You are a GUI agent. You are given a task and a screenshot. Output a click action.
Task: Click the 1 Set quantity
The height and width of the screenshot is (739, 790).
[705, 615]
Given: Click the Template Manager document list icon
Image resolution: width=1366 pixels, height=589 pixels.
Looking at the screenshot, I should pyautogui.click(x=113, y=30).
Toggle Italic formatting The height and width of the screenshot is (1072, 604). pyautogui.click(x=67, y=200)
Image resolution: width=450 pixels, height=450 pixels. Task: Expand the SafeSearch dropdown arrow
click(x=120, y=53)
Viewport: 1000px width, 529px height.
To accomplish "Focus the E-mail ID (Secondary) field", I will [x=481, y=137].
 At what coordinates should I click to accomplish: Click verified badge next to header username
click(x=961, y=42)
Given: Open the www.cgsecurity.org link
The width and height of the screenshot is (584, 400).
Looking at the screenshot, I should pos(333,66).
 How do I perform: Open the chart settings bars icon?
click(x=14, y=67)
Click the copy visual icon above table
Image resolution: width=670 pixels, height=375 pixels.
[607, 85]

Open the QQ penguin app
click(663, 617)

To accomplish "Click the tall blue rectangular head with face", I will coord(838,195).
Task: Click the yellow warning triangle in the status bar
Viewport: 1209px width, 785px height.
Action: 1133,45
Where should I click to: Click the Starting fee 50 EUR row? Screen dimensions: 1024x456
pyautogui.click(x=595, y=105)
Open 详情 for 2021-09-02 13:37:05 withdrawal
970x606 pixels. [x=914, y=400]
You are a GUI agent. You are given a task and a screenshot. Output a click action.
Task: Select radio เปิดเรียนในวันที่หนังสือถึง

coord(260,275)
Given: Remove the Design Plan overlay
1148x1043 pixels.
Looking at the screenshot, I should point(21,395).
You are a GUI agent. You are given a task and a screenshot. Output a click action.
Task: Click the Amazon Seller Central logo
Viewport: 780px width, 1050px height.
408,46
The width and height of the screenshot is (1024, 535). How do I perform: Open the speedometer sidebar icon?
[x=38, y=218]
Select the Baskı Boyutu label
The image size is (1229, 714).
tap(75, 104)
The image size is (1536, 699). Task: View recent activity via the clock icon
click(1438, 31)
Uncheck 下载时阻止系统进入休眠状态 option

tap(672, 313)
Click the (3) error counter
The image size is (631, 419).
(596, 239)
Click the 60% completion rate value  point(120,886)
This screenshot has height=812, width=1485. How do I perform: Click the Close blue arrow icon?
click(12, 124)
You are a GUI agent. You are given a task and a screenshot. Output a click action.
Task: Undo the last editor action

### Goal of the exercise
An exact copy of the listing above is needed, so write it out again.

### Answer to this exercise
You are a GUI agent. You are given a task and a screenshot. Output a click action.
Task: Click the 1 Set quantity
The height and width of the screenshot is (739, 790).
[705, 615]
Given: Click the Template Manager document list icon
Image resolution: width=1366 pixels, height=589 pixels.
Looking at the screenshot, I should pyautogui.click(x=113, y=30).
Toggle Italic formatting The height and width of the screenshot is (1072, 604). pyautogui.click(x=67, y=200)
Image resolution: width=450 pixels, height=450 pixels. Task: Expand the SafeSearch dropdown arrow
click(x=120, y=53)
Viewport: 1000px width, 529px height.
To accomplish "Focus the E-mail ID (Secondary) field", I will [x=481, y=137].
 At what coordinates should I click to accomplish: Click verified badge next to header username
click(x=961, y=42)
Given: Open the www.cgsecurity.org link
The width and height of the screenshot is (584, 400).
Looking at the screenshot, I should pos(333,66).
 How do I perform: Open the chart settings bars icon?
click(x=14, y=67)
Click the copy visual icon above table
Image resolution: width=670 pixels, height=375 pixels.
[607, 85]

Open the QQ penguin app
click(663, 617)

To accomplish "Click the tall blue rectangular head with face", I will coord(838,195).
Task: Click the yellow warning triangle in the status bar
Viewport: 1209px width, 785px height.
Action: 1133,45
Where should I click to: Click the Starting fee 50 EUR row? Screen dimensions: 1024x456
pyautogui.click(x=595, y=105)
Open 详情 for 2021-09-02 13:37:05 withdrawal
970x606 pixels. [x=914, y=400]
You are a GUI agent. You are given a task and a screenshot. Output a click action.
Task: Select radio เปิดเรียนในวันที่หนังสือถึง

coord(260,275)
Given: Remove the Design Plan overlay
1148x1043 pixels.
Looking at the screenshot, I should point(21,395).
You are a GUI agent. You are given a task and a screenshot. Output a click action.
Task: Click the Amazon Seller Central logo
Viewport: 780px width, 1050px height.
408,46
The width and height of the screenshot is (1024, 535). How do I perform: Open the speedometer sidebar icon?
[x=38, y=218]
Select the Baskı Boyutu label
The image size is (1229, 714).
tap(75, 104)
The image size is (1536, 699). Task: View recent activity via the clock icon
click(1438, 31)
Uncheck 下载时阻止系统进入休眠状态 option

tap(672, 313)
Click the (3) error counter
The image size is (631, 419).
(596, 239)
Click the 60% completion rate value  point(120,886)
This screenshot has height=812, width=1485. How do I perform: Click the Close blue arrow icon?
click(12, 124)
You are a GUI agent. You are given a task and a screenshot. Output a click action.
Task: Undo the last editor action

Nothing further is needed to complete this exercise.